According to some practical ethicists, moral principles are not only applied to, but also drawn from, cases. The issue here – the relation between theory and its application – broadened out into a more thoroughly metaphilosophical debate. For, soon after Analytic philosophers had returned to normative ethics, some of them rejected a prevalent conception of normative ethical theory, and others entirely rejected such theory. The first camp rejects moral theory qua ‘decision procedure for moral reasoning’ (Williams 1981: ix-x) but does not foreclose other types of normative theory such as virtue ethics. The second and more radical camp holds that the moral world is too complex for any (prescriptive) codification that warrants the name ‘theory’. (On these positions, see Lance and Little 2006, Clarke 1987, Chappell 2009.)

ii. History of Philosophy

For a long time, most analytic philosophers held that the history of philosophy had little to do with doing philosophy. For what – they asked – was the history of philosophy save, largely, a series of mistakes? We might learn from those mistakes, and the history might contain some occasional insights. But (the line of thought continues) we should be wary of resurrecting the mistakes and beware the archive fever that leads to the idea that there is no such thing as philosophical progress. But in the 1970s a more positive attitude to the history of philosophy began to emerge, together with an attempt to reinstate or re-legitimate serious historical scholarship within philosophy (compare Analytic Philosophy section 5.c).
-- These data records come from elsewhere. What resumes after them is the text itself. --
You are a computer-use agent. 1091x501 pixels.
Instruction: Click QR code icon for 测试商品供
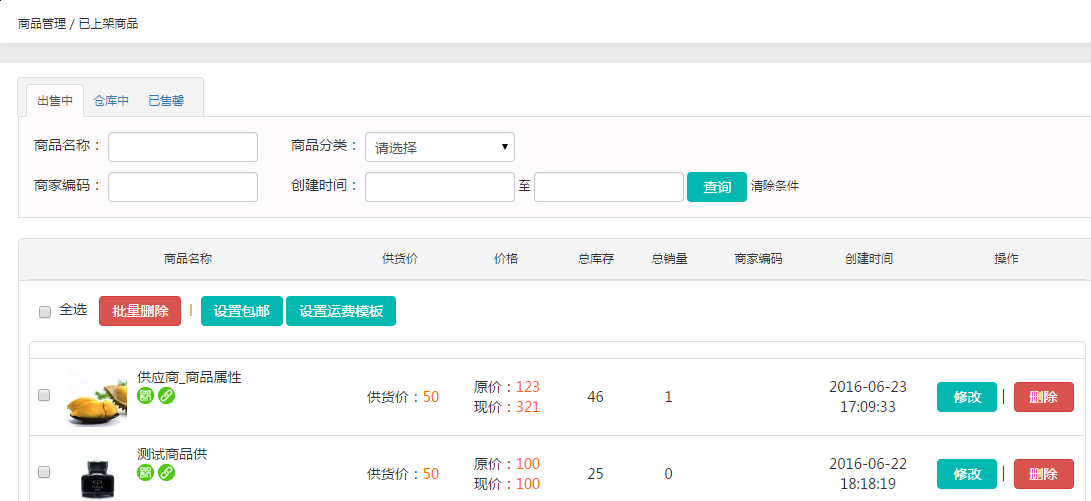[145, 472]
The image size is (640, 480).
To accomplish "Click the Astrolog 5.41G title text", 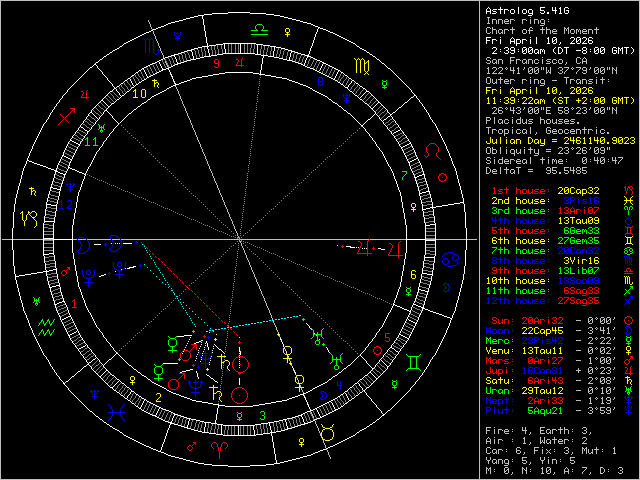I will (x=527, y=10).
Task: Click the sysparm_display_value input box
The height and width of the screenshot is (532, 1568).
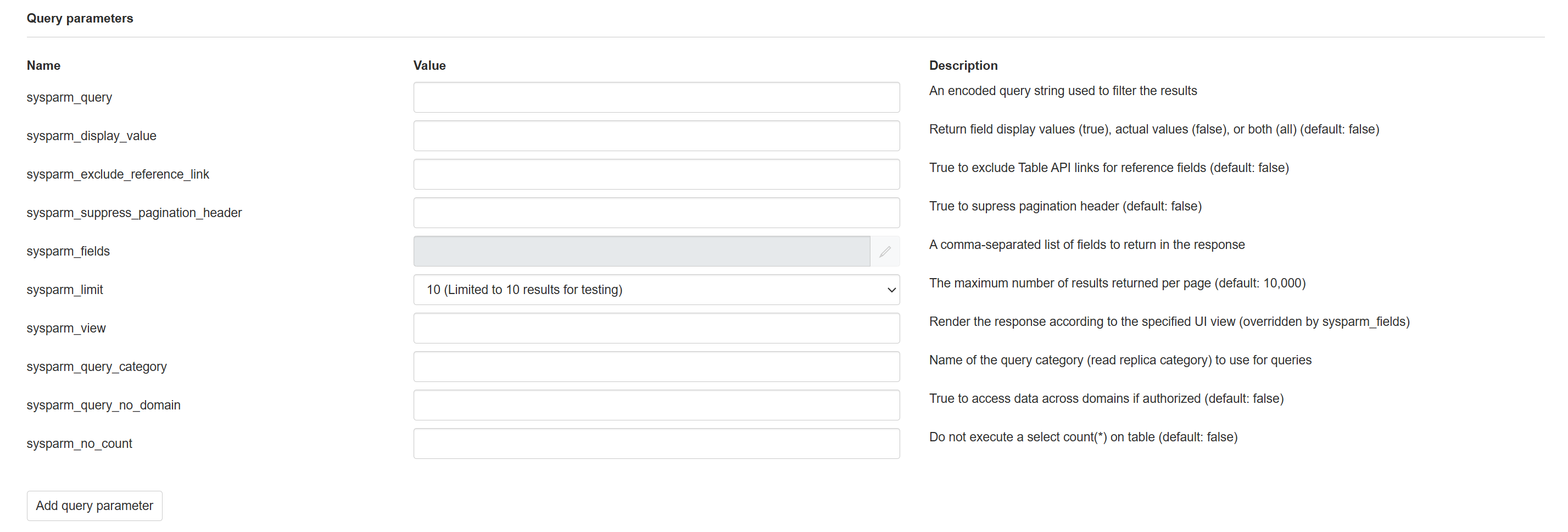Action: point(656,136)
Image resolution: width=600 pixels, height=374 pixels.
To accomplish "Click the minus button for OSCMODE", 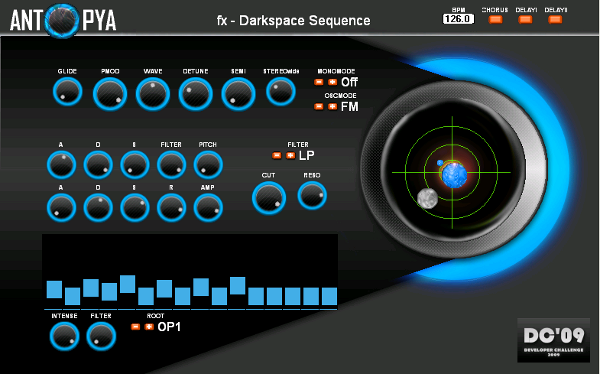I will 319,106.
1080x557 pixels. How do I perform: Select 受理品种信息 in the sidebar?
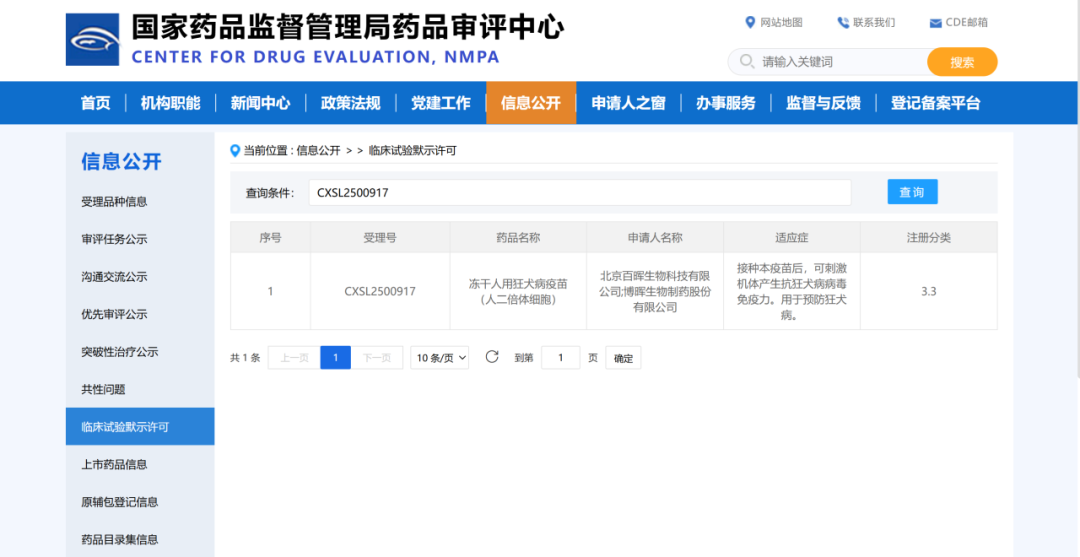[114, 201]
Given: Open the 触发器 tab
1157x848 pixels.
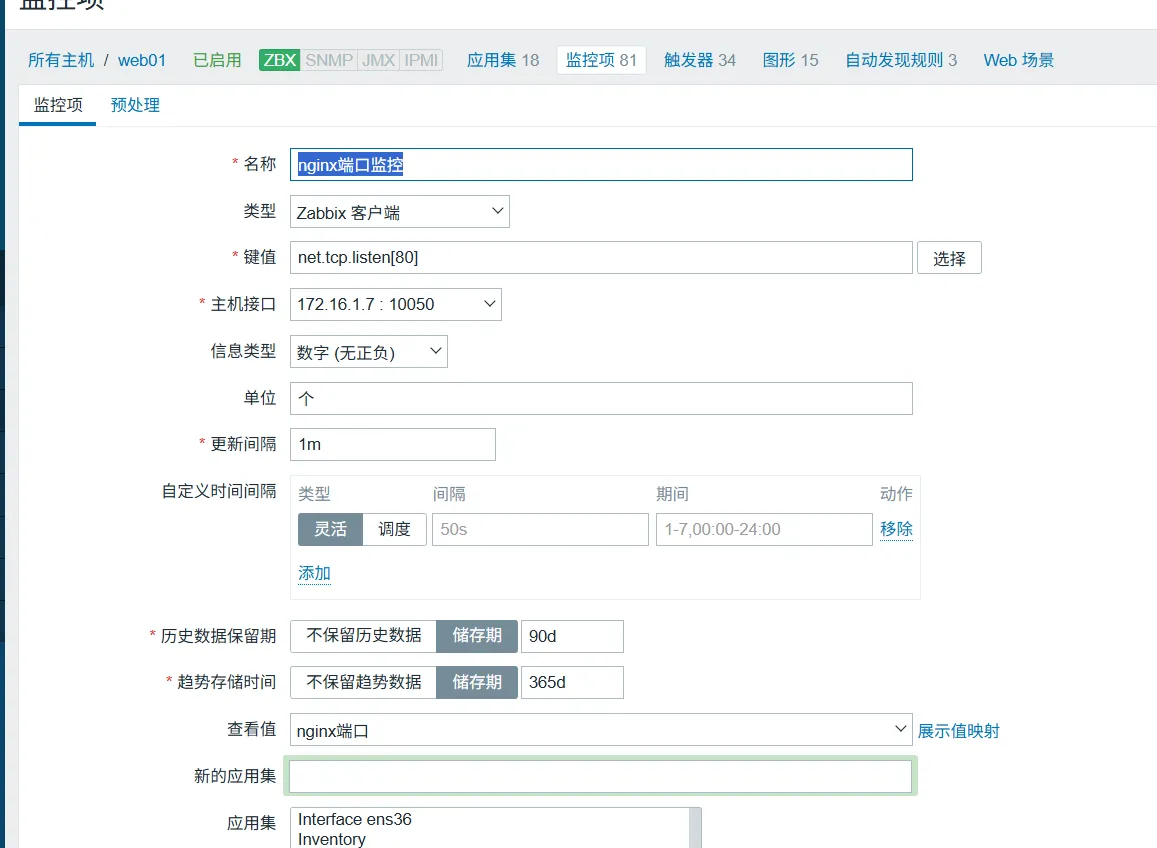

The newly positive attitude towards the history of philosophy was premised on the view that the study of past philosophies was of significant philosophical value. Reasons adduced for that view include the following (Sorell and Rogers 2005). History of philosophy can disclose our assumptions. It can show the strengths of positions that we find uncongenial. It can suggest rolesthat philosophy might take today by revealing ways in which philosophy has been embedded in a wider intellectual and sociocultural frameworks. A more radical view, espoused by Charles Taylor (1984: 17) is that, ‘Philosophy and the history of philosophy are one’; ‘we cannot do the first without also doing the second.’

Many Analytical philosophers continue to regard the study of philosophy’s history as very much secondary to philosophy itself. By contrast, many so-called Continental philosophers take the foregoing ideas, including the more radical view – which is associated with Hegel – as axiomatic. (See much of section 4, below.)

iii. Metaphysics: Strawson, Quine, Kripke

Positivism, the later Wittgenstein, and Ordinary Language Philosophy suppressed Analytic metaphysics. Yet it recovered, thanks especially to three figures, beginning with Peter Strawson.

Strawson had his origins in the ordinary language tradition and he declares a large debt or affinity to Wittgenstein (Strawson 2003: 12). But he is indebted, also, to Kant; and, with Strawson, ordinary language philosophy became more systematic and more ambitious. However, Strawson retained an element of what one might call, in Rae Langton’s phrase, Kantian humility. In order to understand these characterizations, one needs to appreciate that which Strawson advocated under the heading of ‘descriptive metaphysics’. In turn, descriptive metaphysics is best approached via that which Strawson called ‘connective analysis’.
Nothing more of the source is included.